Saham PT Unilever Indonesia Tbk. (UNVR) terus mengalami tekanan hebat, mencerminkan tantangan besar yang dihadapi perusahaan dalam menjaga dominasinya di industri barang konsumsi cepat saji (FMCG).
Pada perdagangan akhir pekan ini, Jumat (7/2/2025), saham UNVR ditutup melemah 5,63% ke level Rp1.425 per saham. Level ini menandai penurunan sebesar 24,40% sejak awal 2025 (year to date/YtD) dan merupakan harga terendah yang terakhir kali terlihat pada medio 2008.
Setelah mencapai puncak kejayaan di 2018, saham Unilever Indonesia terus mengalami tren penurunan secara bertahap. Kejatuhan ini semakin nyata menjelang rilis laporan keuangan tahun buku 2024 pada 13 Februari 2025, yang dinantikan banyak investor untuk mengukur prospek perusahaan ke depan.
Lemahnya Kinerja Keuangan
Laporan keuangan kuartal III-2024 menunjukkan bahwa Unilever mengalami tekanan besar pada berbagai lini bisnisnya. Perusahaan hanya mampu membukukan penjualan bersih sebesar Rp27,41 triliun, terkoreksi 10,12% dibandingkan periode yang sama tahun lalu.
Penurunan ini dipicu oleh lesunya penjualan domestik yang turun 9,89% menjadi Rp26,63 triliun, serta anjloknya penjualan ekspor sebesar 17,45% menjadi Rp785,7 miliar.

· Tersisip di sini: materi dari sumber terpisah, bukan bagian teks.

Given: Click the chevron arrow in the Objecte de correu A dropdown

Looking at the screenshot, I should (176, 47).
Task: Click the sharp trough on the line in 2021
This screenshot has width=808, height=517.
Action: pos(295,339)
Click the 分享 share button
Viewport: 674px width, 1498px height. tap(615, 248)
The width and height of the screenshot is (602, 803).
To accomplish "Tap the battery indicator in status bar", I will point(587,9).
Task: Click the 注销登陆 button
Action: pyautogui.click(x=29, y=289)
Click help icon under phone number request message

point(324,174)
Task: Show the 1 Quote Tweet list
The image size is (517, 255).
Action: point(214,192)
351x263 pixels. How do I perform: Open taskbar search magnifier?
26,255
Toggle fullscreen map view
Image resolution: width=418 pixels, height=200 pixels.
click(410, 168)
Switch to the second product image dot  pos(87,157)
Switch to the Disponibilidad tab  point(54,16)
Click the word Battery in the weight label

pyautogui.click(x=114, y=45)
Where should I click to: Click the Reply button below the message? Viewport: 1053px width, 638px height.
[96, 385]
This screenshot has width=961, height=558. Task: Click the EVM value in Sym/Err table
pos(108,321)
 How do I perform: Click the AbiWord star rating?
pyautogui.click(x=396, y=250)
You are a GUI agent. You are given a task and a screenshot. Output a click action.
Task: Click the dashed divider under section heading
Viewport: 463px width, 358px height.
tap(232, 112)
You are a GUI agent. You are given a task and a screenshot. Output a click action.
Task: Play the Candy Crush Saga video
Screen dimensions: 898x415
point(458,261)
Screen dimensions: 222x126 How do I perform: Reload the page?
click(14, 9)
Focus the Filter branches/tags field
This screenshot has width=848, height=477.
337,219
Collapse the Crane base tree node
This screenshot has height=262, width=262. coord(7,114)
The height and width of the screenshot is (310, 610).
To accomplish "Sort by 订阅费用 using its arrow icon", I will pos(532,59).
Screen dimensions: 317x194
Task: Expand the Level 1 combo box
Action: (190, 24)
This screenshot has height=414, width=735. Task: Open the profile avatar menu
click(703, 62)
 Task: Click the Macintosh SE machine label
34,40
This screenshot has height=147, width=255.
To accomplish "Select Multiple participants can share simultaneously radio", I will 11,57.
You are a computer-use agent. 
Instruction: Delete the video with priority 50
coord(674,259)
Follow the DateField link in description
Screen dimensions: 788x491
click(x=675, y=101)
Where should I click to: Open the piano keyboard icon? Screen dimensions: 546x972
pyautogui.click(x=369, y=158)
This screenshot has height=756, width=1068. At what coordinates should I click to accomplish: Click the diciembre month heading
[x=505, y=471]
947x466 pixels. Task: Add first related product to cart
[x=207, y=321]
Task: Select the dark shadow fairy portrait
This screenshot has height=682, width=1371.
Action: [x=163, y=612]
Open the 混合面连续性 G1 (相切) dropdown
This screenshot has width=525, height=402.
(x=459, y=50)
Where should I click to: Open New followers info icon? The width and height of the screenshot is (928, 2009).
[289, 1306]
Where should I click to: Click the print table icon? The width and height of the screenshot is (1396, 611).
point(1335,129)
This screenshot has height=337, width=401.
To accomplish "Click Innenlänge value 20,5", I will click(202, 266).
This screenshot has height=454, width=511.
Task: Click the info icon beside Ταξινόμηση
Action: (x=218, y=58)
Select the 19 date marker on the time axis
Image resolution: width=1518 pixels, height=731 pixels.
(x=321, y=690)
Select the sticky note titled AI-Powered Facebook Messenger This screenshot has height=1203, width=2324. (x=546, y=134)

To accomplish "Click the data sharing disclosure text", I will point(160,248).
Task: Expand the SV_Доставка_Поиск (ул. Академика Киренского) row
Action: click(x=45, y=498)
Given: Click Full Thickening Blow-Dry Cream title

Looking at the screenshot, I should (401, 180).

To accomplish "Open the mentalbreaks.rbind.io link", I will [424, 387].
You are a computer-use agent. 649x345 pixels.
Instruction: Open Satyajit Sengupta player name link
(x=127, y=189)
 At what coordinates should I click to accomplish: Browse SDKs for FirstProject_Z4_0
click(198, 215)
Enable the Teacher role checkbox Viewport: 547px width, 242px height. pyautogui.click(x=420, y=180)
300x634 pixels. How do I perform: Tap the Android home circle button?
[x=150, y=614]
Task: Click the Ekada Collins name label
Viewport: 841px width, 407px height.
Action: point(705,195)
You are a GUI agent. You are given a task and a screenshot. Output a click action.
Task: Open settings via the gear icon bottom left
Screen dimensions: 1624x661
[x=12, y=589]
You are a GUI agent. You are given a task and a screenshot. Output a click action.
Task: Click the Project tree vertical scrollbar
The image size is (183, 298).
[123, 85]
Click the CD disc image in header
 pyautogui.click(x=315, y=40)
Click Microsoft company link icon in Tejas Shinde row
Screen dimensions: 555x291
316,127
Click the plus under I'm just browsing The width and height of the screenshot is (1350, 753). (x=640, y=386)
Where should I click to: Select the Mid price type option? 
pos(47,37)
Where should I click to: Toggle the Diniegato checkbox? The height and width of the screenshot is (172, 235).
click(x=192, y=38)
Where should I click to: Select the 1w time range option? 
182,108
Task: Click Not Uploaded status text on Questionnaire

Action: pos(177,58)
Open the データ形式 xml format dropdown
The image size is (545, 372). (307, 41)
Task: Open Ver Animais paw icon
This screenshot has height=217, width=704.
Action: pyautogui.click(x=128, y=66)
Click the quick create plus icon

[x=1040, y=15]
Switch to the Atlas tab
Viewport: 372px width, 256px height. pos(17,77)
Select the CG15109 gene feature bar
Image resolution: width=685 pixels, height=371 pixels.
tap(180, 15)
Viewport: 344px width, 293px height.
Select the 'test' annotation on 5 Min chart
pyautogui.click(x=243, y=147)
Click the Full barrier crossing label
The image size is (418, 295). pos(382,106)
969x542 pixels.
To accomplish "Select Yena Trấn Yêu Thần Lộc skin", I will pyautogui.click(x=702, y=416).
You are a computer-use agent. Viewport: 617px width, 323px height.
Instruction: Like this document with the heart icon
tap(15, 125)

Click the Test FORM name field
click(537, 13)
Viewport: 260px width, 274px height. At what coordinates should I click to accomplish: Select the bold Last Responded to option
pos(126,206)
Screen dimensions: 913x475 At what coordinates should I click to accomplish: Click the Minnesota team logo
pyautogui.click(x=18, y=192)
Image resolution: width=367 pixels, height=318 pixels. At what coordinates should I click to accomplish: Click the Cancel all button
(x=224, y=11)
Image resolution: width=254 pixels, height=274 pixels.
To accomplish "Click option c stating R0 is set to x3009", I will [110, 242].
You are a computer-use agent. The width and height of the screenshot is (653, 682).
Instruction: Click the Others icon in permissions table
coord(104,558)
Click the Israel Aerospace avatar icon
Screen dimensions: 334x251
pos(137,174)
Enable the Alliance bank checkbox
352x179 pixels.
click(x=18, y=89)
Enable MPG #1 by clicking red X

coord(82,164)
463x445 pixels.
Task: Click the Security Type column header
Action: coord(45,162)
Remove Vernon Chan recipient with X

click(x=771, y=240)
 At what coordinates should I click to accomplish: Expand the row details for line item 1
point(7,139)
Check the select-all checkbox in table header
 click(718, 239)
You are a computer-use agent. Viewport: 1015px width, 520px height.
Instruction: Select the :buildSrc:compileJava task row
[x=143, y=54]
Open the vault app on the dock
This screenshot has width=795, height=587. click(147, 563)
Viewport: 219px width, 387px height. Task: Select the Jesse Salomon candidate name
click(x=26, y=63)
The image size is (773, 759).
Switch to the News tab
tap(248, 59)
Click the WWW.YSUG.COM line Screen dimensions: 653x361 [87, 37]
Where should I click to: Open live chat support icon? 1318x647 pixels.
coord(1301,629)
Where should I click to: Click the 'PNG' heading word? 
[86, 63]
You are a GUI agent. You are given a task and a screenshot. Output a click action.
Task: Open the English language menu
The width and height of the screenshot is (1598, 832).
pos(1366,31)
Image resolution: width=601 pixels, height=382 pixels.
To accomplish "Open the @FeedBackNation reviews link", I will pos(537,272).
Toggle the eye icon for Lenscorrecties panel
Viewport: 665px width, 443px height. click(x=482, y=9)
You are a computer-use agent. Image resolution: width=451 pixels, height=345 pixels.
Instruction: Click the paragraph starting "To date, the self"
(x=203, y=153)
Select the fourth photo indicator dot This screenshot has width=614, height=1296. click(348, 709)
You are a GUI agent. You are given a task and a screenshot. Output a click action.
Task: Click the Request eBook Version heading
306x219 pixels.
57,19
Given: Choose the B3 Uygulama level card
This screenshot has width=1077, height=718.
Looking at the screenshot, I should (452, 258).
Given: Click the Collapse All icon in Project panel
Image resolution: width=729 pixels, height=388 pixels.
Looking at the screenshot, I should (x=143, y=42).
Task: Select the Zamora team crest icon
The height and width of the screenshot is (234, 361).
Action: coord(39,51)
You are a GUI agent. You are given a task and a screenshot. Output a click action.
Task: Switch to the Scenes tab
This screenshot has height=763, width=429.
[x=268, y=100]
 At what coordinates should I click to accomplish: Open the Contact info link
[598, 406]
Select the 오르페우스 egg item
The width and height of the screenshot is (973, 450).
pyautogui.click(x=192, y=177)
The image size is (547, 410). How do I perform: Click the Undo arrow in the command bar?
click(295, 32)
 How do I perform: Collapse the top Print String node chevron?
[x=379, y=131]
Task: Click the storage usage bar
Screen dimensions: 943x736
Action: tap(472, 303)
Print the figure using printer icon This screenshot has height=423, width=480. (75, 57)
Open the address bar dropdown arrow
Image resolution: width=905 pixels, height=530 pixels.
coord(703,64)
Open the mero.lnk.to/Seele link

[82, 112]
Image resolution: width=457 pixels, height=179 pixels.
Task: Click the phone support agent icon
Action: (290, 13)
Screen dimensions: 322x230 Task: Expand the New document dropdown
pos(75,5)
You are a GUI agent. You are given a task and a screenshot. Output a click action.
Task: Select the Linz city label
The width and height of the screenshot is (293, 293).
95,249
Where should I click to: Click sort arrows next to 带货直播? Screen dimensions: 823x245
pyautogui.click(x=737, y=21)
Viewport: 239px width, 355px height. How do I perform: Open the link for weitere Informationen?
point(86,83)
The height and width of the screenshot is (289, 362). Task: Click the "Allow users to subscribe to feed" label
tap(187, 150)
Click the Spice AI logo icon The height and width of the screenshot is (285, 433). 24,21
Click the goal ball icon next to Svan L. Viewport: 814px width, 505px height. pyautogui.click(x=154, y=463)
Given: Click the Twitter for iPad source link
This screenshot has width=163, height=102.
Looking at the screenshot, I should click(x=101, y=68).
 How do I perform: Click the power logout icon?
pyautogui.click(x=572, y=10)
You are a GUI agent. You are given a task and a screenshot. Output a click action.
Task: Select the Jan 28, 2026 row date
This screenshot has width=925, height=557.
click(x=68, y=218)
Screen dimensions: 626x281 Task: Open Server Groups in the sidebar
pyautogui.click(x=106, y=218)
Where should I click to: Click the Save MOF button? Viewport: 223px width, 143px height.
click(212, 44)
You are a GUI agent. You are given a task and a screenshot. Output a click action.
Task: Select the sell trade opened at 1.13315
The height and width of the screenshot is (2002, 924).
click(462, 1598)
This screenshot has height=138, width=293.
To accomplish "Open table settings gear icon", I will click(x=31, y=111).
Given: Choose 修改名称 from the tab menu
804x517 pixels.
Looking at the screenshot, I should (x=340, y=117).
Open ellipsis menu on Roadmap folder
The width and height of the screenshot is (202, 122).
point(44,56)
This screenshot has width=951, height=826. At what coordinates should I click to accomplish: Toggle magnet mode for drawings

Dampak dari menurunnya pendapatan ini pun terlihat pada laba bersih yang tergerus 28,15% secara tahunan, dari Rp4,18 triliun menjadi Rp3 triliun. Tekanan biaya produksi yang semakin besar serta persaingan ketat di industri barang konsumsi semakin memperburuk kondisi ini.
Strategi Transformasi dan Harapan Baru
Unilever Indonesia telah mengambil langkah strategis dengan menjual bisnis es krimnya kepada PT The Magnum Ice Cream Indonesia senilai Rp7 triliun. Divestasi ini bertujuan untuk mengembalikan fokus bisnis ke sektor utama yang lebih menguntungkan.
Dengan langkah ini, diharapkan laba bersih dapat meningkat sekitar Rp3,51 triliun dan kas serta setara kas naik dari Rp7,73 triliun menjadi Rp8,27 triliun.
Para analis masih menilai bahwa Unilever perlu melakukan inovasi yang lebih agresif untuk kembali menarik minat konsumen dan memperkuat daya saingnya di pasar domestik. "Unilever menghadapi tantangan yang cukup berat, mengingat persaingan di lini bisnisnya sangat ketat," ujar seorang pengamat kepada Bisnis Indonesia, Sabtu (8/2/2025).
Di sisi lain, situasi geopolitik juga menjadi faktor eksternal yang turut mempengaruhi persepsi pasar. Gencatan senjata antara Israel dan Hamas pada awal 2025 diharapkan dapat meredakan isu boikot terhadap produk Unilever, yang sempat mempengaruhi citra perusahaan.
Meski pun demikian, perbaikan kinerja fundamental oleh manajemen Unilever Indonesia tetap menjadi fokus utama investor saat ini.